Rare Bird Books
- Founder: Tyson Cornell
- Country of origin: United States
- Headquarters location: Los Angeles
- Distribution: Simon & Schuster
- Publication types: Books
- Imprints: California Coldblood, Barnacle Book, Vireo, Archer
- Official website: www.rarebirdbooks.com

= Rare Bird Books =

American publishing house

Rare Bird Books is an American publishing house. It was founded by Tyson Cornell, the former director of publicity and marketing at Book Soup. Rare Bird has five imprints: California Coldblood, which is focused on sci-fi and similar genres; A Barnacle Book, which produces crime fiction, memoirs, and Hollywood literature; A Vireo Book; Archer; and Rare Bird Books itself.

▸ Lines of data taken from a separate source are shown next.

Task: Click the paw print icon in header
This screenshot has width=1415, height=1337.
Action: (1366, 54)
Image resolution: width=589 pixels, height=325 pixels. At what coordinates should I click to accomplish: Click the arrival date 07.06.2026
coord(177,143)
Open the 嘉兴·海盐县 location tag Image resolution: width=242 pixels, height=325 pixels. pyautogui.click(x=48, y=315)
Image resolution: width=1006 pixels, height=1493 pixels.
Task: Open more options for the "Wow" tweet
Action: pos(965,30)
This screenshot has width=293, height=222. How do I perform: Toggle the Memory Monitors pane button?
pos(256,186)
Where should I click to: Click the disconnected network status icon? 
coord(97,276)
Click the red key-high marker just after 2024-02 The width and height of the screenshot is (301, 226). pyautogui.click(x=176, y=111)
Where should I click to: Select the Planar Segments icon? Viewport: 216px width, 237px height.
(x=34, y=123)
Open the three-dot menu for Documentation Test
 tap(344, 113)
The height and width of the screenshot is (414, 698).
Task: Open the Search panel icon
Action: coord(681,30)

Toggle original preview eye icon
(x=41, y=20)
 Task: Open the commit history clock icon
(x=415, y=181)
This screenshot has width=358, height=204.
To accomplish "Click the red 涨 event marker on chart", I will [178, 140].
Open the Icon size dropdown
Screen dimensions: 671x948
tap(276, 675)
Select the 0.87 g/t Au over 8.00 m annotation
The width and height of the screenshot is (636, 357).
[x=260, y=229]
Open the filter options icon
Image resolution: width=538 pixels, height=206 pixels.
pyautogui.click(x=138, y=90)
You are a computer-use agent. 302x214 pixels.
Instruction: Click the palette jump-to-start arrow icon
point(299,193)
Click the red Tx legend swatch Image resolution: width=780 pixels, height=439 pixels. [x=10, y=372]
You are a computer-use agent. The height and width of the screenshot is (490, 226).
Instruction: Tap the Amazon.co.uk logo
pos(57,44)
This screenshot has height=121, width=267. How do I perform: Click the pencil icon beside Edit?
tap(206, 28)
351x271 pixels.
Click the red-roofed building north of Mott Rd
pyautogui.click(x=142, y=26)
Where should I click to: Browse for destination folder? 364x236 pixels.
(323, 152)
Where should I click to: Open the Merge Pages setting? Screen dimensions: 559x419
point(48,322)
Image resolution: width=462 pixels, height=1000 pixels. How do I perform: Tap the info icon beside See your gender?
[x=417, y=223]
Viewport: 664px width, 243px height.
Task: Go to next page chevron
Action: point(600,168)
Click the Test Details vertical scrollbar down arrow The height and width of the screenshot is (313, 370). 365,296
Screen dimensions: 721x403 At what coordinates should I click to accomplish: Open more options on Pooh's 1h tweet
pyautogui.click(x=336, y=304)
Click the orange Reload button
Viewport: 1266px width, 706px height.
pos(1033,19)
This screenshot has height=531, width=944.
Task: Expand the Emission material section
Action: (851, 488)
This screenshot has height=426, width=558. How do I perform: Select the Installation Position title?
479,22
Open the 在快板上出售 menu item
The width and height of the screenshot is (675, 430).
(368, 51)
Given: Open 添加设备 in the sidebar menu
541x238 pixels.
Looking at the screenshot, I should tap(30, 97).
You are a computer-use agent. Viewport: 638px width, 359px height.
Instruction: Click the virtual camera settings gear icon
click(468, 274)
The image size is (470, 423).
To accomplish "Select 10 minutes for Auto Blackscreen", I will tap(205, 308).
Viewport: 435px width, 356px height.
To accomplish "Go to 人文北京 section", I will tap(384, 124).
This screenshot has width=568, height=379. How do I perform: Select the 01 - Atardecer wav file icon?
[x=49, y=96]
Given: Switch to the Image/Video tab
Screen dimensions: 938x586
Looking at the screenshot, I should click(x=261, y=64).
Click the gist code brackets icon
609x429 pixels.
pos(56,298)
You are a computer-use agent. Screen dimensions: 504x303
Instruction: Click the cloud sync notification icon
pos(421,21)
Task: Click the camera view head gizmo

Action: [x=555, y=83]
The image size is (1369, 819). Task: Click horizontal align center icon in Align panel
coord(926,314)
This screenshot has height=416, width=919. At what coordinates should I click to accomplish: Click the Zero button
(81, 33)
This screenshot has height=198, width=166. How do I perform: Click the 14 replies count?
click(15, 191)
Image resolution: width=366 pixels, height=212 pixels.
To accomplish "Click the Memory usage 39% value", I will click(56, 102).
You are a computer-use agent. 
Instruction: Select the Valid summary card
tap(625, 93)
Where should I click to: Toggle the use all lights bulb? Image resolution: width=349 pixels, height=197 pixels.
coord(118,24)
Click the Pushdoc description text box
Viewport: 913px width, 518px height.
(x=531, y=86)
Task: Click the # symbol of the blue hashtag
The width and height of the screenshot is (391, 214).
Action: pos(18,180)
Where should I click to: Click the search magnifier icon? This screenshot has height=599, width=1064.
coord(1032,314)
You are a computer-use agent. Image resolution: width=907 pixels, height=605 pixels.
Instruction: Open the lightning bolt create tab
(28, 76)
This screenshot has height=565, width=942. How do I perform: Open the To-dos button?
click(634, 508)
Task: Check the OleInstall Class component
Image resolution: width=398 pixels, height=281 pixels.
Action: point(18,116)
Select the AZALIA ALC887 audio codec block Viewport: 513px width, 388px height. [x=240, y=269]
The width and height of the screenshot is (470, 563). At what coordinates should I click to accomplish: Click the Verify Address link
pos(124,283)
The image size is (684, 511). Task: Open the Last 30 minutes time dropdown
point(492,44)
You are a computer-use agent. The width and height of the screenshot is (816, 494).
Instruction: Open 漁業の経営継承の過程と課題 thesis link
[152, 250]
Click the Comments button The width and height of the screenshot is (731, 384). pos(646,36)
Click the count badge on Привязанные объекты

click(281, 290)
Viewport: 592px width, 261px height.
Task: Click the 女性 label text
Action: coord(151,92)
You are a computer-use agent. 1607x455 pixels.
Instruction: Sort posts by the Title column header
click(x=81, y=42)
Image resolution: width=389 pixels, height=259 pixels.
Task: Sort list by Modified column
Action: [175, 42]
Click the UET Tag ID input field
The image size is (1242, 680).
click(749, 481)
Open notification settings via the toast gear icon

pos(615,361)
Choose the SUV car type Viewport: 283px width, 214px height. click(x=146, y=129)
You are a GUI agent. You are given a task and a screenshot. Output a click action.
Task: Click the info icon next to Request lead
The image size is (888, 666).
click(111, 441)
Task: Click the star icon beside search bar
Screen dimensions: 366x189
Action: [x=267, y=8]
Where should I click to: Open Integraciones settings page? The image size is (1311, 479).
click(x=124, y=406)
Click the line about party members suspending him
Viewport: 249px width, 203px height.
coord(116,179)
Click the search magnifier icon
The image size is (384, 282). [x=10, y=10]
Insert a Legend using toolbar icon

Cornell, who published Bonnie Weinstein's 2014 book, To the Far Right Christian Hater ... You Can Be a Good Speller or a Hater, But You Can't Be Both: Official Hate Mail, Threats, and Criticism From the Archives of the Military Religious Freedom Foundation, told an interviewer in that he is "disgusted" by hate mail.

==Book cancellation==
In 2019, Rare Bird became the subject of national attention when it cancelled a book by first time novelist Natasha Tynes. Tynes, a writer in Washington, D.C., had tweeted out an image of a uniformed black female Washington Metro employee eating on the train. Social media users criticized Tynes, accusing her of racism, linking the episode to other famous cases of black people reported to the police for everyday actions. Rare Books called Tynes' actions "truly horrible" and cancelled distribution of her novel, telling the author that "did something truly horrible today in tweeting a picture of a metro worker eating her breakfast on the train this morning and drawing attention to her employer. Black women face a constant barrage of this kind of inappropriate behavior directed toward them and a constant policing of their bodies... We think this is unacceptable and have no desire to be involved with anyone who thinks it's acceptable to jeopardize a person's safety and employment in this way.” Amidst the controversy, Texas multimedia company Cinestate acquired the book to be the first title launched under their new Rebeller literary imprint, part of a larger lifestyle brand that also encompassed an action movie label and website. The book was released in April 2020, two months before Cinestate shut down amidst a sexual abuse scandal.